昨年6月に藤井聡太七段(当時)のライバルとして、私が名前を挙げた有望な若手棋士7人の中には、現在ともにB級1組で戦っている近藤七段と千田七段が含まれています。
藤井聡太七段のライバル | 宇宙とブラックホールのQ&A (ameblo.jp)
勇気七段はそのときはギリギリ若手の条件に合うにもかかわらず含めなかったのですが、藤井竜王のデビューからの連勝記録を30戦目で初めて止めた相手でもあり、その後入れておけばよかったとずっと後悔しています。
昨日の9回戦一斉対局では、勇気七段が屋敷伸之九段に負けて7勝1敗となり、千田七段も三浦弘行九段に負けて6勝3敗となりました。
いずれも、勢いのある若手がポスト羽生世代のベテランに敗れています。
この結果、9回戦終了時点で8勝1敗の藤井竜王が成績1位となりました。
B級1組は13名の総当たりなので13戦あり、毎回1人が抜け番となります。
次回の10回戦は12月23日に予定されていますが、藤井竜王は抜け番なので、今年の順位戦は昨日が最後となります。
残りは来年1~3月の対局となり、対戦相手は千田七段(1/13)、阿久津八段(2/3)、勇気七段(3/9)の3人です。
藤井竜王と勇気七段が1敗、他は3敗以上なので、3人のうち2人に勝てればA級昇級は確定します。
年内の藤井竜王の対局は、未放映のテレビ対局を除き、昨日ですべて終了とのことです。
これまでタイトル戦が連続して毎週のように週2回の対局が続くという多忙な状況でしたが、年末は少しは休めるかもしれません。
逆に、私のようなファンにとっては、聡太ロスの日々となります。
でも、年明けからはまた王将戦七番勝負が始まるので、それを楽しみに待つこととしましょう。
2.佐藤康光会長の功績
実は、藤井聡太ブームが来る前の将棋界は、プロ棋士がコンピュータソフトに敗北したこと、またソフト不正疑惑の問題などから存亡の危機に立っていました。

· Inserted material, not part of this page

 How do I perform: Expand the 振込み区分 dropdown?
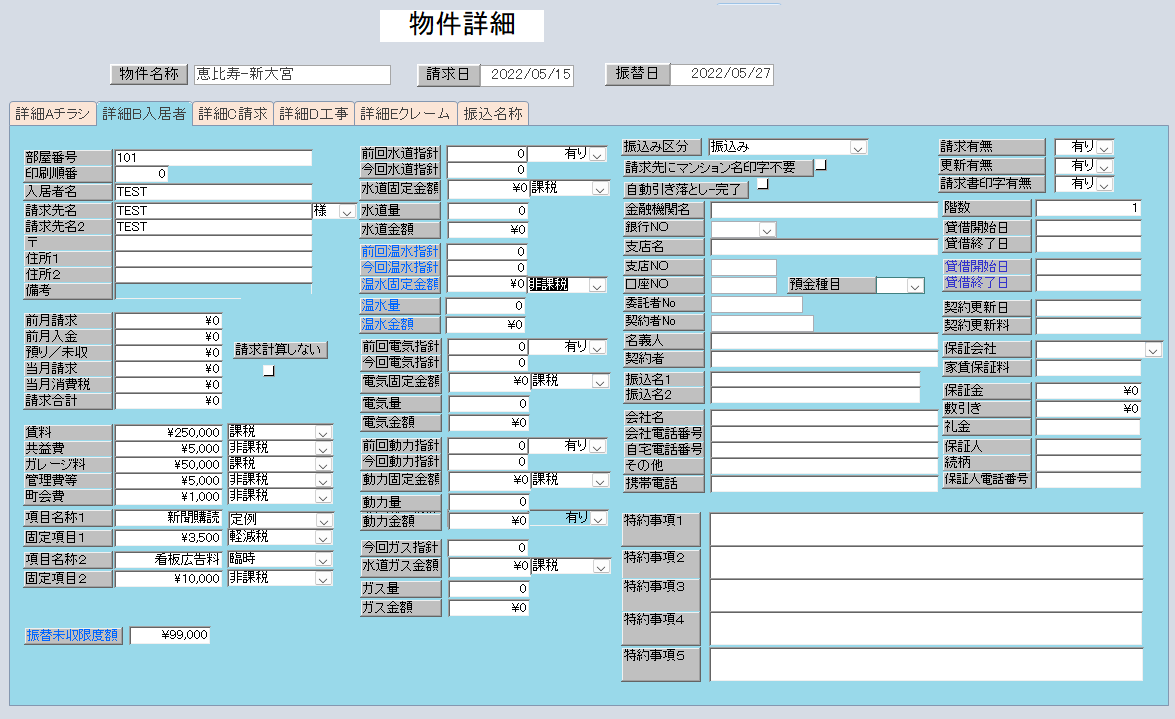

しかし、2016年末からの藤井聡太現竜王の活躍がそうした暗い影をすべて吹き飛ばしたのは皆さんご承知の通りです。
(加えて、当時は羽生善治名誉七冠の国民栄誉賞受賞と引退した加藤一二三九段のタレントとしての活躍もプラス面の話題となりました。)
ただ、そうした明るい話題を一過性のものに終わらせず、将棋界のために実質的に役立てるには、裏方の努力が必要です。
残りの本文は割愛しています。